There is hope for you!


----------



## gottodo1 (Feb 9, 2014)

CMV, Why do you list ABS, most drains aren't ABS but the std sch 40 PVC, any specific reason?


----------



## CallMeVilla (Feb 9, 2014)

Here in CA, we use ABS and PVC below ground ... PVC is rated for pressure purposes and suitable for underground applications. Since you are dealing with a DWV situation, ABS is perfectly appropriate when you use the proper fittings and follow primer/gluing procedures.  BTW, primer establishes a chemical reaction which helps melt the plastic together ... it can be really important on the pressure side!  

Your local code and skills would determine your choice ...


----------



## gottodo1 (Feb 10, 2014)

So someone just used a condom there huh? Yet another way the people that should be using condoms are doing so ineffectively.


----------



## oldognewtrick (Feb 10, 2014)

gottodo1 said:


> So someone just used a condom there huh? Yet another way the people that should be using condoms are doing so ineffectively.



We _ARE_ promoters of safe plumbing here ya know...


----------



## CallMeVilla (Feb 11, 2014)

You notice?  Skinny pipe but a big condom.  How embarassing!


----------



## gottodo1 (Feb 11, 2014)

Thanks guys. All my plumbing for the new bathroom downstairs is done!!! My road may soon be done... atleast inside the house.


----------



## nealtw (Feb 11, 2014)

gottodo1 said:


> Thanks guys.
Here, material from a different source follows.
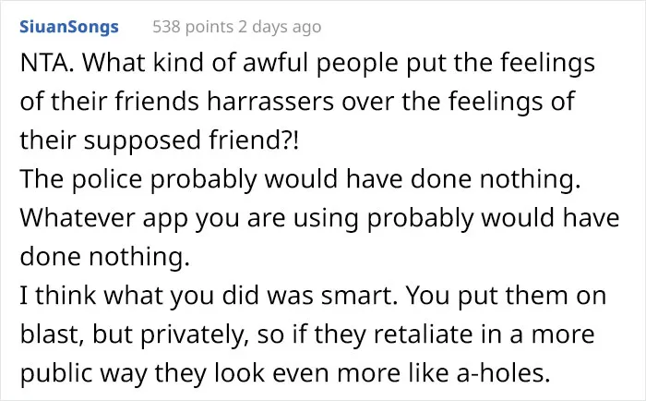Screen dimensions: 646x401
Task: Click the word 'blast,' in the comment
Action: pyautogui.click(x=53, y=334)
All my plumbing for the new bathroom downstairs is done!!! My road may soon be done... atleast inside the house.[/QUOTE
> Done is just a temperary word:rofl:


----------



## gottodo1 (Feb 12, 2014)

... I hope to pass on before it corrodes the copper enough to need rework...


----------



## Wuzzat? (Feb 12, 2014)

The hours now ramp up linearly at 25 hrs/mon but the $ are beginning to look like an S curve which may level off at 40K or 45K total.  The steepest $/mon rate was at about 18 months.

Both should eventually level off at some normal rate of $/mon and hrs/mon for normal home improvement.

If you're happy with how things are turning out then the shape of these curves may provide what's 'normal' for people doing remodeling over months or years.

|date	|mon	|$	|hrs
10/1/11	0	$0	0
11/1/12	13	$10	200
8/1/13	22	$30	400
12/1/13	26	$35	500
2/1/14	28	$37	550


----------



## nealtw (Feb 12, 2014)

Wuzzat? said:


> The hours now ramp up linearly at 25 hrs/mon but the $ are beginning to look like an S curve which may level off at 40K or 45K total.  The steepest $/mon rate was at about 18 months.
> 
> Both should eventually level off at some normal rate of $/mon and hrs/mon for normal home improvement.
> 
> ...



Your curve is one sided.
You also have to figure in how much money and time you have saved by not being intertained at some silly football or hockey game and how much those tickets and snacks cost.
Then don't forget the value of the mistakes you can laugh about later.
Then there is the increased value of the house.
Anything you learn will cost you time and money but they are yours for life, what value is that.:banana::banana::banana:


----------



## gottodo1 (Feb 13, 2014)

Neal,
    For me it's the peace of mind knowing it's done right or knowing what I did wrong  versus the unknown of what the last idiot did that's really valuable. The increased value of the home is pretty easy to quantify as there's now 5 bedrooms and 2 bathrooms instead of 3 & 1. I agree with the learning thing too though and even though I paid for college I don't often consider that in the value of doing things :hide:.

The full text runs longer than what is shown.